PROBLEM DESCRIPTION
A faithful copy of the entire listing is what is needed.

INFORMATION SHOWN

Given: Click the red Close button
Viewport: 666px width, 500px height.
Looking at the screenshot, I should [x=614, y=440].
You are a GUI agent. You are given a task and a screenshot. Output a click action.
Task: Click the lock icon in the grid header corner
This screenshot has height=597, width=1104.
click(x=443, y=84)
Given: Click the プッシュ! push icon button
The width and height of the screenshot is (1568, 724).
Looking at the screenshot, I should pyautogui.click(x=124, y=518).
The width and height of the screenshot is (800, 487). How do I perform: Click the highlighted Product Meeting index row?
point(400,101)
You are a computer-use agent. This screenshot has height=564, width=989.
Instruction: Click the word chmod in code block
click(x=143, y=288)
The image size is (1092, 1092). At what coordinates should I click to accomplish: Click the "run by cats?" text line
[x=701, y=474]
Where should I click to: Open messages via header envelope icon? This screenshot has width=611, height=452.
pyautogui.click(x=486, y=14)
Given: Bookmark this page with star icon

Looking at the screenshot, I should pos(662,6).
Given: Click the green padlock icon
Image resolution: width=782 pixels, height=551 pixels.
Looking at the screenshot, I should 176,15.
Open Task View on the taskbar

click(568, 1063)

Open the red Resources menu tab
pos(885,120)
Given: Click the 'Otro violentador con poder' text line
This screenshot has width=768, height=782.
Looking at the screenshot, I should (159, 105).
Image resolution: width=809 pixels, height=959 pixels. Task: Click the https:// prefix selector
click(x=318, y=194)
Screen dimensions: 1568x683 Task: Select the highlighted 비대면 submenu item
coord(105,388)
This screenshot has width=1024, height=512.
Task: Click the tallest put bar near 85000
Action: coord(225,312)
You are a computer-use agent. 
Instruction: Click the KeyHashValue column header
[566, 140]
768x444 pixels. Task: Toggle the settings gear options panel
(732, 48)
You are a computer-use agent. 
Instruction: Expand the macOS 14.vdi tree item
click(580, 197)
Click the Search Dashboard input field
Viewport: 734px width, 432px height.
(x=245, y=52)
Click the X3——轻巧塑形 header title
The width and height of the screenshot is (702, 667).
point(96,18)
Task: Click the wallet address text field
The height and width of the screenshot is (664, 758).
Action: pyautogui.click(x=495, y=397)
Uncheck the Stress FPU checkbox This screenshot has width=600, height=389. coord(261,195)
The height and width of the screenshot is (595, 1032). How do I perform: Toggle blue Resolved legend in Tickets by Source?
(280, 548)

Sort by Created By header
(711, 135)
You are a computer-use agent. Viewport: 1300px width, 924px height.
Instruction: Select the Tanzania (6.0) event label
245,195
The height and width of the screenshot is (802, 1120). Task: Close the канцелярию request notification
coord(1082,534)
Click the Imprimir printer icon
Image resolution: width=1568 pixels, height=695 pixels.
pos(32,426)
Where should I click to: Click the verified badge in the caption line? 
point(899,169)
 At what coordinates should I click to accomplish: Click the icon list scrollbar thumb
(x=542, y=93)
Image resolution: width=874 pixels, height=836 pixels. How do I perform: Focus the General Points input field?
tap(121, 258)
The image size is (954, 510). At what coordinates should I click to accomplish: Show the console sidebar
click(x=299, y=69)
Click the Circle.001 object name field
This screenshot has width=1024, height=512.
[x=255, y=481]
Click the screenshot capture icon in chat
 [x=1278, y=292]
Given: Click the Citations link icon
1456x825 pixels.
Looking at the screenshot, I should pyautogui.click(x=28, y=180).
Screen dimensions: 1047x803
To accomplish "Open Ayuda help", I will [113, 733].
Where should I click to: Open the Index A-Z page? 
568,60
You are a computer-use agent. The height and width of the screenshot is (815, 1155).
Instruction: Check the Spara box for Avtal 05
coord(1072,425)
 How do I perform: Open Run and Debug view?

COMPLETED TASK
Given: Click the red Close button
Viewport: 666px width, 500px height.
Looking at the screenshot, I should [x=614, y=440].
You are a GUI agent. You are given a task and a screenshot. Output a click action.
Task: Click the lock icon in the grid header corner
This screenshot has height=597, width=1104.
click(x=443, y=84)
Given: Click the プッシュ! push icon button
The width and height of the screenshot is (1568, 724).
Looking at the screenshot, I should pyautogui.click(x=124, y=518).
The width and height of the screenshot is (800, 487). How do I perform: Click the highlighted Product Meeting index row?
point(400,101)
You are a computer-use agent. This screenshot has height=564, width=989.
Instruction: Click the word chmod in code block
click(x=143, y=288)
The image size is (1092, 1092). At what coordinates should I click to accomplish: Click the "run by cats?" text line
[x=701, y=474]
Where should I click to: Open messages via header envelope icon? This screenshot has width=611, height=452.
pyautogui.click(x=486, y=14)
Given: Bookmark this page with star icon

Looking at the screenshot, I should pos(662,6).
Given: Click the green padlock icon
Image resolution: width=782 pixels, height=551 pixels.
Looking at the screenshot, I should 176,15.
Open Task View on the taskbar

click(568, 1063)

Open the red Resources menu tab
pos(885,120)
Given: Click the 'Otro violentador con poder' text line
This screenshot has width=768, height=782.
Looking at the screenshot, I should (159, 105).
Image resolution: width=809 pixels, height=959 pixels. Task: Click the https:// prefix selector
click(x=318, y=194)
Screen dimensions: 1568x683 Task: Select the highlighted 비대면 submenu item
coord(105,388)
This screenshot has width=1024, height=512.
Task: Click the tallest put bar near 85000
Action: coord(225,312)
You are a computer-use agent. 
Instruction: Click the KeyHashValue column header
[566, 140]
768x444 pixels. Task: Toggle the settings gear options panel
(732, 48)
You are a computer-use agent. 
Instruction: Expand the macOS 14.vdi tree item
click(580, 197)
Click the Search Dashboard input field
Viewport: 734px width, 432px height.
(x=245, y=52)
Click the X3——轻巧塑形 header title
The width and height of the screenshot is (702, 667).
point(96,18)
Task: Click the wallet address text field
The height and width of the screenshot is (664, 758).
Action: pyautogui.click(x=495, y=397)
Uncheck the Stress FPU checkbox This screenshot has width=600, height=389. coord(261,195)
The height and width of the screenshot is (595, 1032). How do I perform: Toggle blue Resolved legend in Tickets by Source?
(280, 548)

Sort by Created By header
(711, 135)
You are a computer-use agent. Viewport: 1300px width, 924px height.
Instruction: Select the Tanzania (6.0) event label
245,195
The height and width of the screenshot is (802, 1120). Task: Close the канцелярию request notification
coord(1082,534)
Click the Imprimir printer icon
Image resolution: width=1568 pixels, height=695 pixels.
pos(32,426)
Where should I click to: Click the verified badge in the caption line? 
point(899,169)
 At what coordinates should I click to accomplish: Click the icon list scrollbar thumb
(x=542, y=93)
Image resolution: width=874 pixels, height=836 pixels. How do I perform: Focus the General Points input field?
tap(121, 258)
The image size is (954, 510). At what coordinates should I click to accomplish: Show the console sidebar
click(x=299, y=69)
Click the Circle.001 object name field
This screenshot has width=1024, height=512.
[x=255, y=481]
Click the screenshot capture icon in chat
 [x=1278, y=292]
Given: Click the Citations link icon
1456x825 pixels.
Looking at the screenshot, I should pyautogui.click(x=28, y=180).
Screen dimensions: 1047x803
To accomplish "Open Ayuda help", I will [113, 733].
Where should I click to: Open the Index A-Z page? 
568,60
You are a computer-use agent. The height and width of the screenshot is (815, 1155).
Instruction: Check the Spara box for Avtal 05
coord(1072,425)
 How do I perform: Open Run and Debug view?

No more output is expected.